From Mozart to Metallica, tons of people enjoy listening to various types of music while they paint, write, or draw. Many believe that music helps to boost creativity, but an international study conducted by English and Swedish researchers is challenging thatnotion. Psychologists from Lancaster University, the University of Gavle, and the University of Central Lancashire say that their findings indicate music actually stops creativity.
To come to their conclusions, researchers made participants complete verbal(语言的) insight problems designed to inspire their creativity while in a quiet room and then again while music played in the background. They found that background music "damaged" the participants' ability to complete tasks associated with verbal creativity.
The research team also tested background noises such as those often heard in a library, but found that such noises had no impact on subjects' creativity. The tasks were simple word games. For example, participants were given three words, such as dress, dial, and flower. Then, they were asked to find a single word associated with all three that could be combined to form a common phrase or word. The single word, in this case, would be "sun" (sundress, sunflower, ete). Participants completed the tasks in either a quiet room, or while exposed to three different types of music: music with unfamiliar lyrics, instrumental music or music with familiar lyrics.
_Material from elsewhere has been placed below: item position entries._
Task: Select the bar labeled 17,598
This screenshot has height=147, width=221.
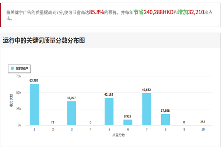Action: tap(165, 119)
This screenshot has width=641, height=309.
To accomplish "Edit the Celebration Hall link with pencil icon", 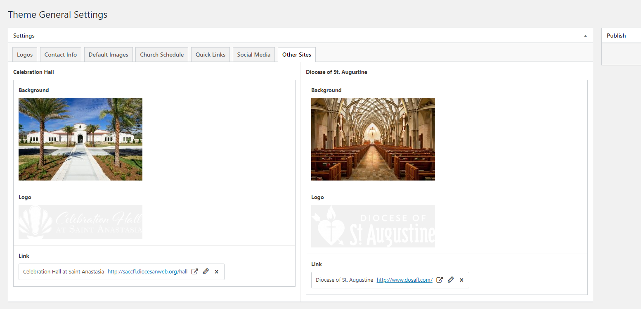I will [x=206, y=271].
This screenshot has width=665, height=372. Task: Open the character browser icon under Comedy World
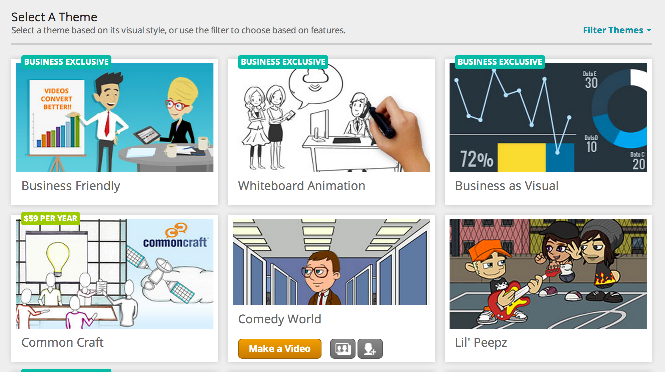click(x=343, y=349)
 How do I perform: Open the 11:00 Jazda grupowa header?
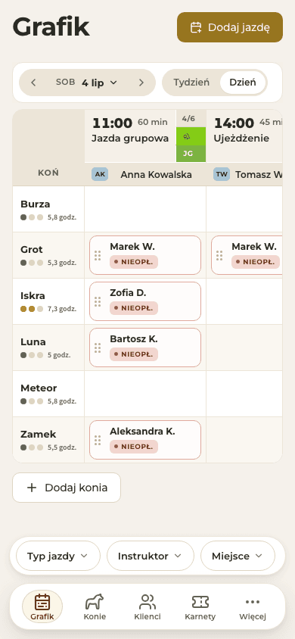[130, 130]
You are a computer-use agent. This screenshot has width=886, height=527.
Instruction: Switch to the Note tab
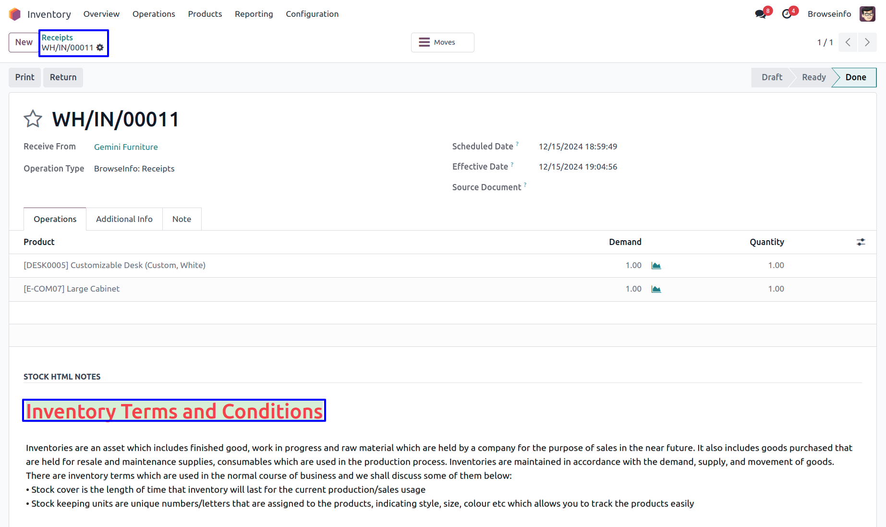(182, 219)
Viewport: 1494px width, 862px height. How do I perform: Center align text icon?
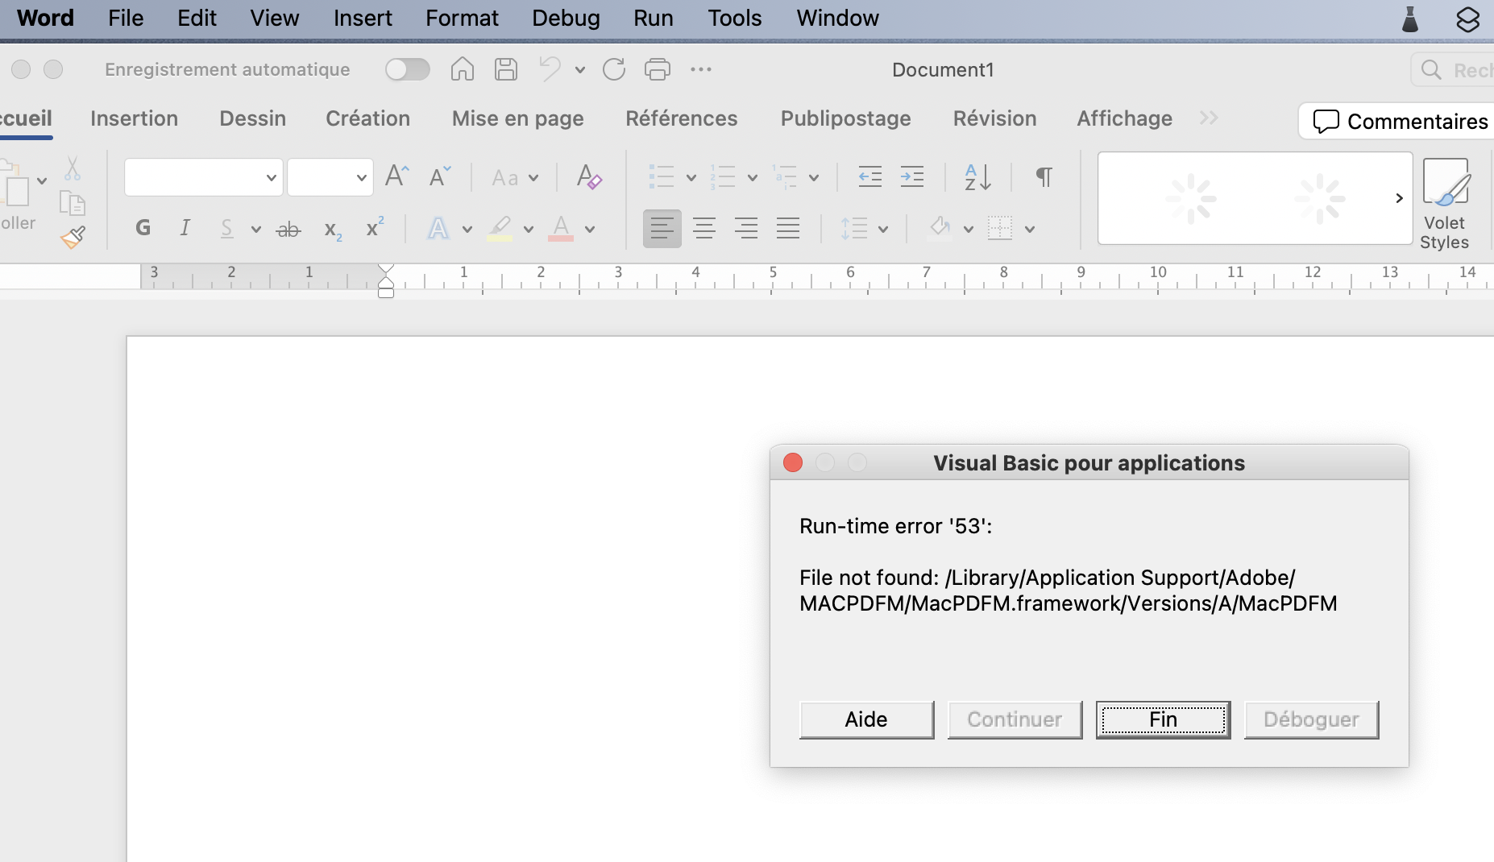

They found strong evidence of damaging performance when playing background music in comparison to quiet background conditions. Also, as far as the library background noises having seemingly no effect, the study's authors believe that was the case because library noises create a "steady state" environment that doesn't disrupt concentration.
It's worth mentioning that even familiar music with well-known lyrics would damage participants' creativity, regardless of whether or not it inspired a positive reaction, or whether participants typically studied or created while listening to music.